LOS ANGELES (Reuters) - "Titanic" director and deep sea explorer James Cameron took part in a brainstorming session with scientists, academics and Washington officials on Tuesday on how to contain the six week-old oil spill in the Gulf of Mexico, environmental sources said.
Cameron made two documentaries about the wreck of the ocean liner Titanic as well as the blockbuster 1997 Hollywood movie using a small fleet of specially designed remotely operated underwater vehicles.
U.S. agency officials said Tuesday's meeting was "part of the federal government's ongoing efforts to hear from stakeholders, scientists and experts from academia, government and the private sector as we continue to respond to the BP oil spill."

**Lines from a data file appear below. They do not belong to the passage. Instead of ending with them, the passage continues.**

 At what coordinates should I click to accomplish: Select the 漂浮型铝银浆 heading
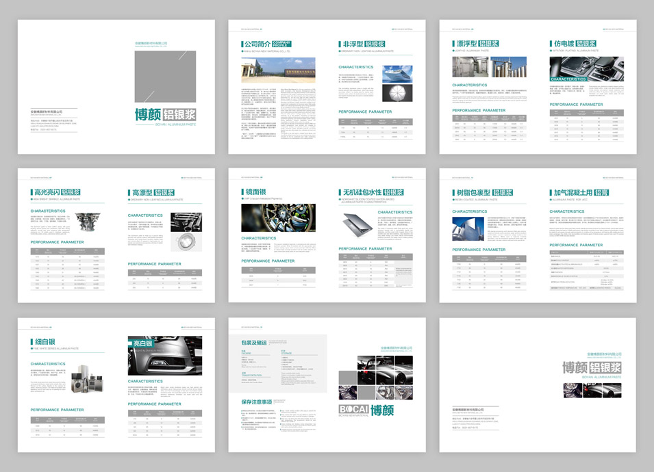coord(476,44)
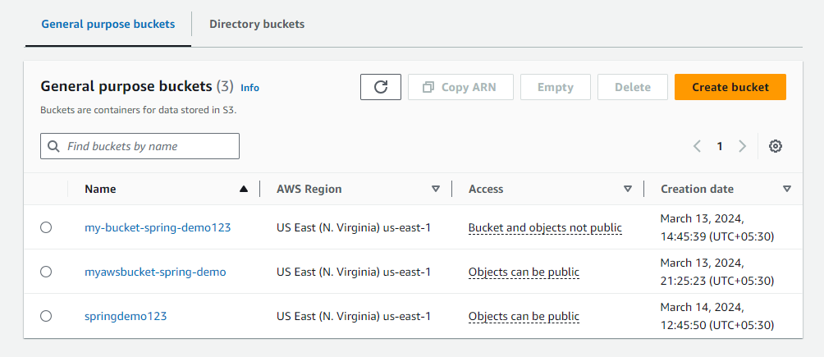The width and height of the screenshot is (824, 357).
Task: Select the springdemo123 radio button
Action: [46, 316]
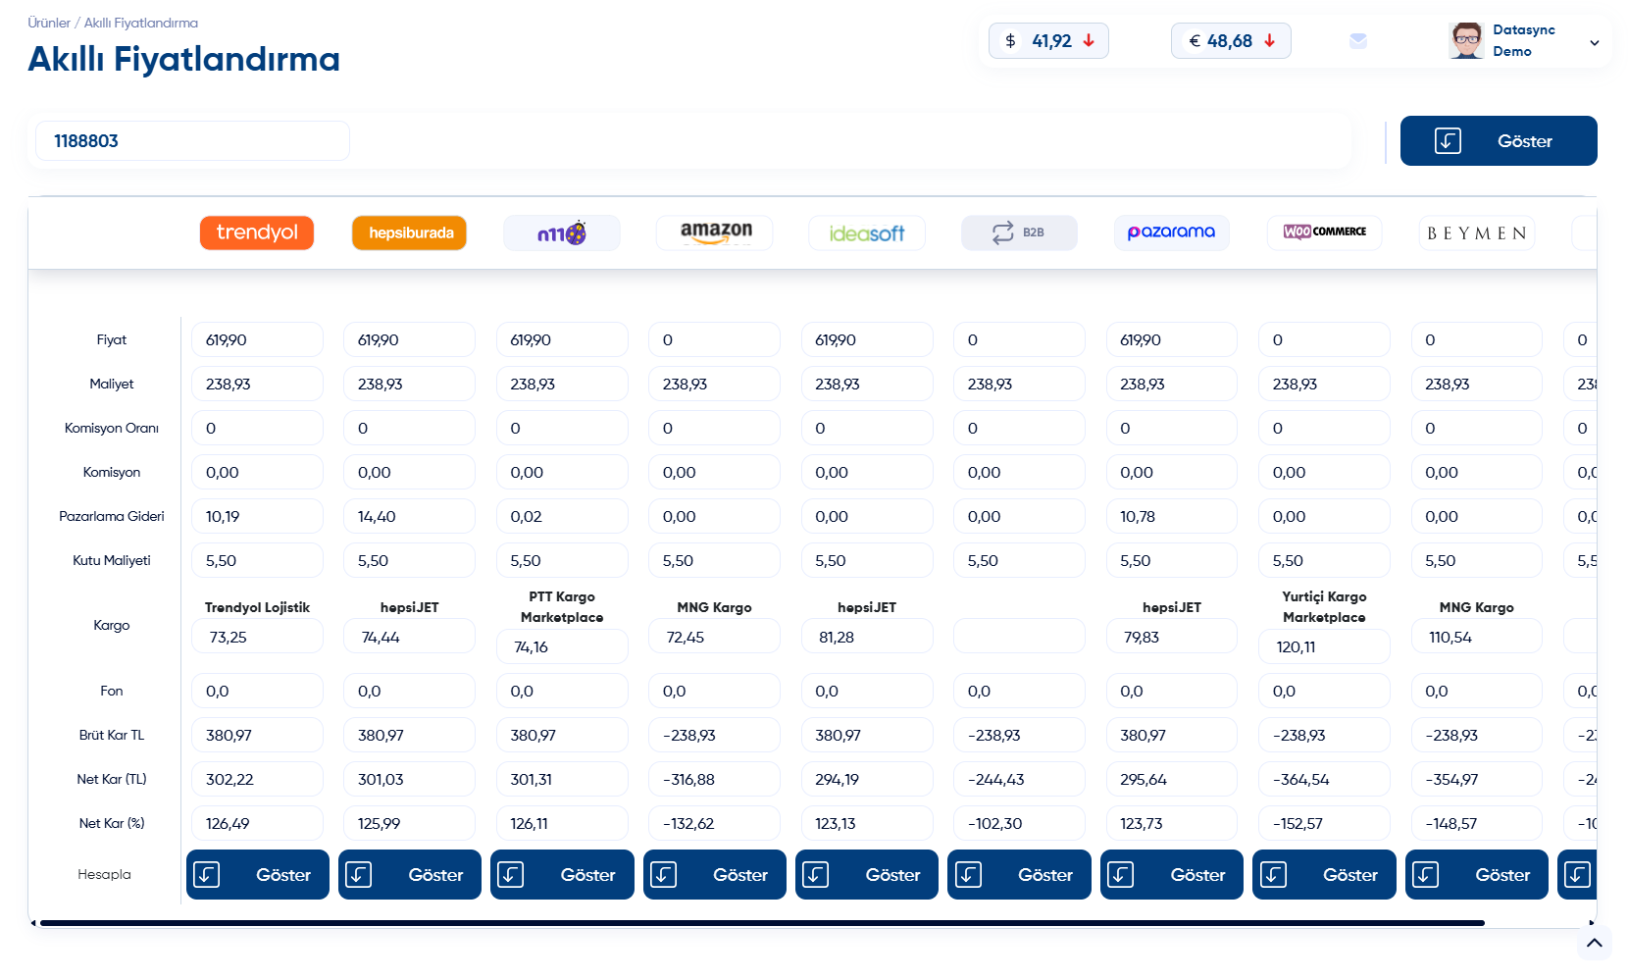This screenshot has height=979, width=1628.
Task: Select the Beymen marketplace logo
Action: tap(1476, 233)
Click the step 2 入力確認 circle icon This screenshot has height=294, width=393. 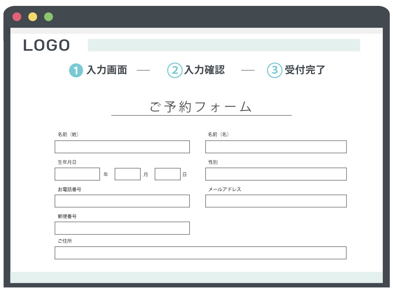[175, 70]
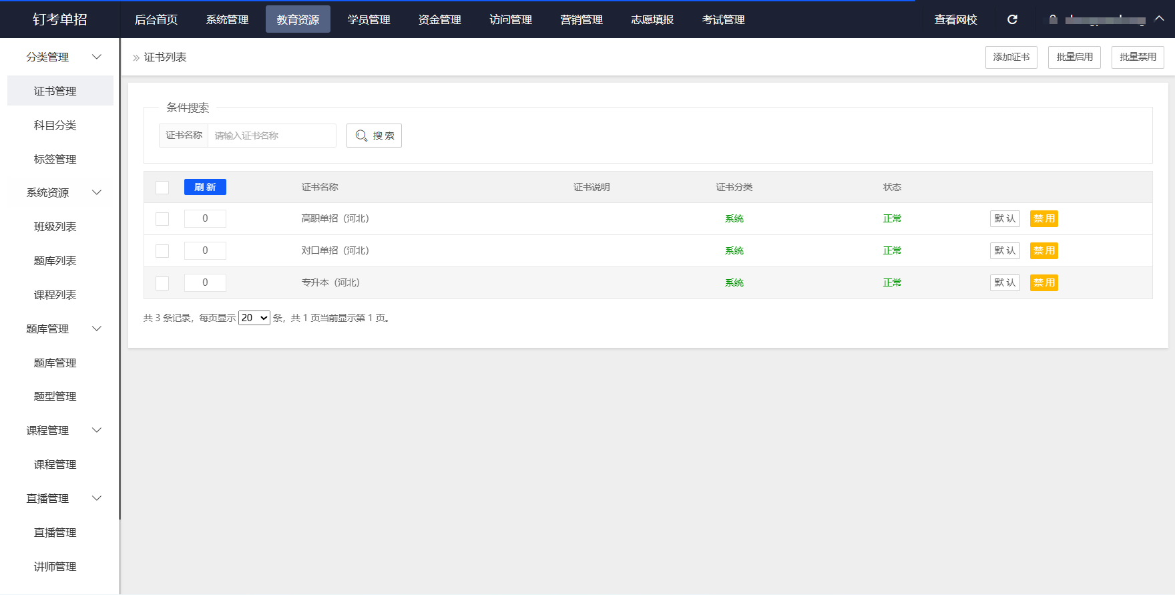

It followed the failure last week of British Petroleum's "top kill" effort to plug the leak by pumping heavy mud into the fractured oil well.
The gathering on Tuesday, one of many such meetings in the past few weeks, involved officials from the Environmental Protection Agency, the National Oceanic and Atmospheric Administration, the Department of Energy and other federal agencies, Washington officials said.
The meeting, which included more than 20 top scientists, engineers and technical experts was described as a "listening session as these stakeholders shared ideas about possible efforts to mitigate the BP spill's impact on the Gulf region."
Details of Cameron's contribution were not immediately available.
Cameron, 55, is one of the most wealthy and successful directors in Hollywood with the world's two biggest grossing movies -- "Avatar" and "Titanic" -- on his resume.
He studied physics at college and helped develop deep sea submersible equipment and other underwater ocean technology for the making of series of documentaries exploring the wrecks of the Titanic and the German battleship Bismarck some two miles below the surface.